Collected data entries

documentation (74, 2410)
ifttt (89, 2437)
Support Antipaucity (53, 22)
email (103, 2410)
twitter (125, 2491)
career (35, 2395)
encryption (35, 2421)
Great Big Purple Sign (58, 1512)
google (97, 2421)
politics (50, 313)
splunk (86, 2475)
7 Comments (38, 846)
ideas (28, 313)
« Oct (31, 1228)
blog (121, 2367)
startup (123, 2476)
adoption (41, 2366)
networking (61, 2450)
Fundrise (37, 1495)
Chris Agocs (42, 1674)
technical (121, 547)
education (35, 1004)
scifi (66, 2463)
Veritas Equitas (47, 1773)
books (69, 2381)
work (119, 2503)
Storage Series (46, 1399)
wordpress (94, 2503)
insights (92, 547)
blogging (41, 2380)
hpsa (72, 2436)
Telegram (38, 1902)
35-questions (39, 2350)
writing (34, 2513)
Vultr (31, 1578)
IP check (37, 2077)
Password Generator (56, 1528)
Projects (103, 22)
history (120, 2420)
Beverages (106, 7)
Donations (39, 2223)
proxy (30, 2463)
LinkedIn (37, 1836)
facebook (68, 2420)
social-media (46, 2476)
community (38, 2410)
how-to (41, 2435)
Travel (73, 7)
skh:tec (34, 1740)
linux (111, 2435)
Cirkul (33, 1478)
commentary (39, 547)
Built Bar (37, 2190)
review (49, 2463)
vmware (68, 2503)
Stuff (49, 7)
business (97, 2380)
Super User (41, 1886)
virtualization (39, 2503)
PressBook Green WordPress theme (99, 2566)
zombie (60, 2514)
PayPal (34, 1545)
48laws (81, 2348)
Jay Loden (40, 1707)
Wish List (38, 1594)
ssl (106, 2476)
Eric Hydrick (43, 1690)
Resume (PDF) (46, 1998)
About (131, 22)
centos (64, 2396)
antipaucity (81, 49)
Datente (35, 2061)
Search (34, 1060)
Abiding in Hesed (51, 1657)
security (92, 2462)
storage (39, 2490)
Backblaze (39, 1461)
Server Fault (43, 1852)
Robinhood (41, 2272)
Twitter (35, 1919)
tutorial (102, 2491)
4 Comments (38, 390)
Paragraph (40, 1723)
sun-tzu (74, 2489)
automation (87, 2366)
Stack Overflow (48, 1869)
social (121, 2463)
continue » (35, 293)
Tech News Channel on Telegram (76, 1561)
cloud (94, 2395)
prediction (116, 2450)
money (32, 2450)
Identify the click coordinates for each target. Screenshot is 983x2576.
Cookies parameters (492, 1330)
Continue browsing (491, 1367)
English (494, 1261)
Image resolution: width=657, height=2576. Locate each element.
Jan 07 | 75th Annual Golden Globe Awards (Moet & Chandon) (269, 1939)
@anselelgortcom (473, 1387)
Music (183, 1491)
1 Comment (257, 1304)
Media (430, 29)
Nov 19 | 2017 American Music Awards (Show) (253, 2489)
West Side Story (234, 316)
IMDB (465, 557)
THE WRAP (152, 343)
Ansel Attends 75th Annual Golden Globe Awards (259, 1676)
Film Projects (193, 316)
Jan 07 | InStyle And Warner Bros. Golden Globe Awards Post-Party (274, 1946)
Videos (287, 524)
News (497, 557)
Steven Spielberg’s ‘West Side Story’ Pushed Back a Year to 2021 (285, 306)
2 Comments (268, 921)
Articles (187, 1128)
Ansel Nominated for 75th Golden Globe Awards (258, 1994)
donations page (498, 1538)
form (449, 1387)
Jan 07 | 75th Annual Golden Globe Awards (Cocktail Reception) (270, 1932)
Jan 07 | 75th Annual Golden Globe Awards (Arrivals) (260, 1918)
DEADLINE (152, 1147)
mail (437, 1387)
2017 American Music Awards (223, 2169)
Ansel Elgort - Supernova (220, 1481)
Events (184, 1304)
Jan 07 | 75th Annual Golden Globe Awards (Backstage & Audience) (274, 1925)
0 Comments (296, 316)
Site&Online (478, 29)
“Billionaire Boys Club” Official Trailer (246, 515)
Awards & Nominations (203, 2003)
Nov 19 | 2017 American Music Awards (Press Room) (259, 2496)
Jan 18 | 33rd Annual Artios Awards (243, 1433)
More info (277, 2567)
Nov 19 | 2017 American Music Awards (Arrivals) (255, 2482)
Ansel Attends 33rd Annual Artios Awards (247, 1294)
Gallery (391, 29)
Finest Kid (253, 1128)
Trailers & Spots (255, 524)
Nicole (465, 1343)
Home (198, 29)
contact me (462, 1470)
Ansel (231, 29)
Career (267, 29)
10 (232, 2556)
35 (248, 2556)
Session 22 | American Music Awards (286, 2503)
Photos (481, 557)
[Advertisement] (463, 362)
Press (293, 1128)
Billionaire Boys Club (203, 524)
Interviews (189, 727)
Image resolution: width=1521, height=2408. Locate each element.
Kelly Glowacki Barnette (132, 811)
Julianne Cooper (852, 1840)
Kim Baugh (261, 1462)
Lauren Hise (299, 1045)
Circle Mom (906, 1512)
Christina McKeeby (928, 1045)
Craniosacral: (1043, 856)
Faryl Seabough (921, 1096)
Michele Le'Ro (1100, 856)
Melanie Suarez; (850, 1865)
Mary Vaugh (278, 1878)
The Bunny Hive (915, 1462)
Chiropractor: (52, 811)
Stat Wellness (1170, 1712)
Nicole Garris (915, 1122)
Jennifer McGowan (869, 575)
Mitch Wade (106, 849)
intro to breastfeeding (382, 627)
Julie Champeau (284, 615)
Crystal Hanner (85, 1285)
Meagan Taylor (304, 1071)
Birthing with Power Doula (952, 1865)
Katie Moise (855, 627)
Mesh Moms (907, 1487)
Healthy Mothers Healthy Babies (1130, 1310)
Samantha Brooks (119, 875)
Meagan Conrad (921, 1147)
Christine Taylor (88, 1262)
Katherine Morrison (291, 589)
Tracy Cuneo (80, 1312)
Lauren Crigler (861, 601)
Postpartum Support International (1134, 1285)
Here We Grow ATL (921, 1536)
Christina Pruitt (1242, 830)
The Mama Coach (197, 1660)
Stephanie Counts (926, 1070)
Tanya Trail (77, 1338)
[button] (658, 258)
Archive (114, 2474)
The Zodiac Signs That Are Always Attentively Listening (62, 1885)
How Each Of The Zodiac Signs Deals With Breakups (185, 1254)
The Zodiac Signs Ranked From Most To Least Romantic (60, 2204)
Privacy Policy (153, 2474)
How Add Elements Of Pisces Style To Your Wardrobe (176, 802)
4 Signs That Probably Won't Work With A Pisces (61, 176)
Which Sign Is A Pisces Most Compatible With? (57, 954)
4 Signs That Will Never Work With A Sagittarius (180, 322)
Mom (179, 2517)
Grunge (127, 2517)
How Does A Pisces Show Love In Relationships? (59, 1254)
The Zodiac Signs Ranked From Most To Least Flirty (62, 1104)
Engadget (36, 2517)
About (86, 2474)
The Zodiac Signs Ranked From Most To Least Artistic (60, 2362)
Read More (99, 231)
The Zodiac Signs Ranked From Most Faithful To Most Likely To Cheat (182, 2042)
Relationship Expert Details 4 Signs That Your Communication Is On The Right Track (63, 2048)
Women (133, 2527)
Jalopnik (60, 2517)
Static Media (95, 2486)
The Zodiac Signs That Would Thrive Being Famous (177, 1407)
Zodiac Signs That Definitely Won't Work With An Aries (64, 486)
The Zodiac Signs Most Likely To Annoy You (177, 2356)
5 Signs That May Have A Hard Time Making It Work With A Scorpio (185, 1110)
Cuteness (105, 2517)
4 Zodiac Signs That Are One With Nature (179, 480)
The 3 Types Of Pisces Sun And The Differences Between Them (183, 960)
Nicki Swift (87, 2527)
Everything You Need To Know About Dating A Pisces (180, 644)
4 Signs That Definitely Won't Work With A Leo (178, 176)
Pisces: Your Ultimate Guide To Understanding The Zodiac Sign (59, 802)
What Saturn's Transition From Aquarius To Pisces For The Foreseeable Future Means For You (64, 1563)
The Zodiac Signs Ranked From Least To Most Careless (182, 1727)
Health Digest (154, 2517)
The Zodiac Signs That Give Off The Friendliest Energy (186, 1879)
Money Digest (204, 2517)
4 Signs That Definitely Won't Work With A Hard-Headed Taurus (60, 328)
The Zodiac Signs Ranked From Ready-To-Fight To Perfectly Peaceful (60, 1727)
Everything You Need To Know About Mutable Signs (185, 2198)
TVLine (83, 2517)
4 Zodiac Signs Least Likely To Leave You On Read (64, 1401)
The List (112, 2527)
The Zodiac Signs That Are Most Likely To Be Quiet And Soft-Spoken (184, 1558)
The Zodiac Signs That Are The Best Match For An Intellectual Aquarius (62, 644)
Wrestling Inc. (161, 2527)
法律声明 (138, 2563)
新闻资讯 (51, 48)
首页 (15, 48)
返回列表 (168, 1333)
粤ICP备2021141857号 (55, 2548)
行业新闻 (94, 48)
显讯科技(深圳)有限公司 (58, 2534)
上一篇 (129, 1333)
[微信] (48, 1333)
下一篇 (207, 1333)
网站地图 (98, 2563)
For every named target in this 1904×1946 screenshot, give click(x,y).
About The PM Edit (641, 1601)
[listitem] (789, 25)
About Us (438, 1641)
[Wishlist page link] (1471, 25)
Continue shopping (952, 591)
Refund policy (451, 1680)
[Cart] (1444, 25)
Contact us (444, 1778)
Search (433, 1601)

▸ **TASK TO CARRY OUT**
Search the entries above for the string "Attends", and report each line where it occurs.

▸ **YOUR RESPONSE**
Ansel Attends 75th Annual Golden Globe Awards (259, 1676)
Ansel Attends 33rd Annual Artios Awards (247, 1294)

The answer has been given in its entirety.